Pourquoi cela avait-il de l'importance ? Il m’expliqua que les Richess devaient respecter des lois et que la plus importante d’entre elles était de donner obligatoirement naissance à un certain âge. Le fait est que depuis quelques générations, le hasard avait fait en sorte que les sept d’entre eux naissaient toujours dans la même année, liant encore plus les familles pourtant en conflit depuis des décennies.
Il était excité de voir à quoi pouvait ressembler la descendance de ces prestigieuses familles et il l'était encore plus par le fait que ces enfants soient nés la même année que moi, et ce, pour une seule et unique raison :
- Si tu travailles beaucoup pour devenir intelligent, un jour, tu auras la chance de partager la même école que les Richess, tu imagines ?
Il entoura mon épaule lorsque j'essayai de capturer le regard de ma mère.
- Tu verras, Saint-Clair est un endroit magnifique ! Et je sais que tu as les capacités d’y entrer, tu es déjà très intelligent pour ton âge, n’est-ce pas ?
Je me souviendrai de ce sourire crispé sur son visage toute ma vie, du regard menaçant qu’il me lançait en me dédiant ces mots.

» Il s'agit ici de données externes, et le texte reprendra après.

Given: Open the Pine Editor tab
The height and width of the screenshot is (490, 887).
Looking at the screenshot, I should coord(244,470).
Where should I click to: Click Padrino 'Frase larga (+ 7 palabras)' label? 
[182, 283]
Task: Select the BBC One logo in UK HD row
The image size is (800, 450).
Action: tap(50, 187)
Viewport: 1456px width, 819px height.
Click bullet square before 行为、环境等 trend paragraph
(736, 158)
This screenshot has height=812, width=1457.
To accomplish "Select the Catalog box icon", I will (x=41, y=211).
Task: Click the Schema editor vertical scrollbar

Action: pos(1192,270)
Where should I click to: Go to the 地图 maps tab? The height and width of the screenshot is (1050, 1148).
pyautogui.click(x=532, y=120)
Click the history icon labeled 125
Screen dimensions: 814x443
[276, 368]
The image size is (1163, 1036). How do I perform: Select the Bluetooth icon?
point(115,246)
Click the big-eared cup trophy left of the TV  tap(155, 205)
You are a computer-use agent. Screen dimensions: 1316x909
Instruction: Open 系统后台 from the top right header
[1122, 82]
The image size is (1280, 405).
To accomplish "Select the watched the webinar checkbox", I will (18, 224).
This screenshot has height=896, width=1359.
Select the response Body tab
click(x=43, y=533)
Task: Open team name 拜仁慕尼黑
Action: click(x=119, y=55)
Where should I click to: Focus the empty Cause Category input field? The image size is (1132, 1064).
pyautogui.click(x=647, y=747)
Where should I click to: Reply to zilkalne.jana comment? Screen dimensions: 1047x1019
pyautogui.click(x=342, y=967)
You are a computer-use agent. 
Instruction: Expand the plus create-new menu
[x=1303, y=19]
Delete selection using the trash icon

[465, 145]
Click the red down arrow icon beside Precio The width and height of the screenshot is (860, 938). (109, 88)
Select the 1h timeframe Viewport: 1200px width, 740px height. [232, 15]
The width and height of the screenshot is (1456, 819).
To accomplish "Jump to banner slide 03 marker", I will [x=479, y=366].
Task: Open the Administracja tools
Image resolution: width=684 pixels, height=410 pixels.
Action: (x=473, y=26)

À partir de là, je compris que le choix d'entrer dans cette école ne me revenait pas. Si j’en avais les capacités ? Je n’aurais su le dire, mais quand il disait que j’étais intelligent pour mon âge, il avait raison, car à sept ans seulement, je me rendis compte de la valeur terrifiante de l’argent et des méfaits qu’il pouvait provoquer.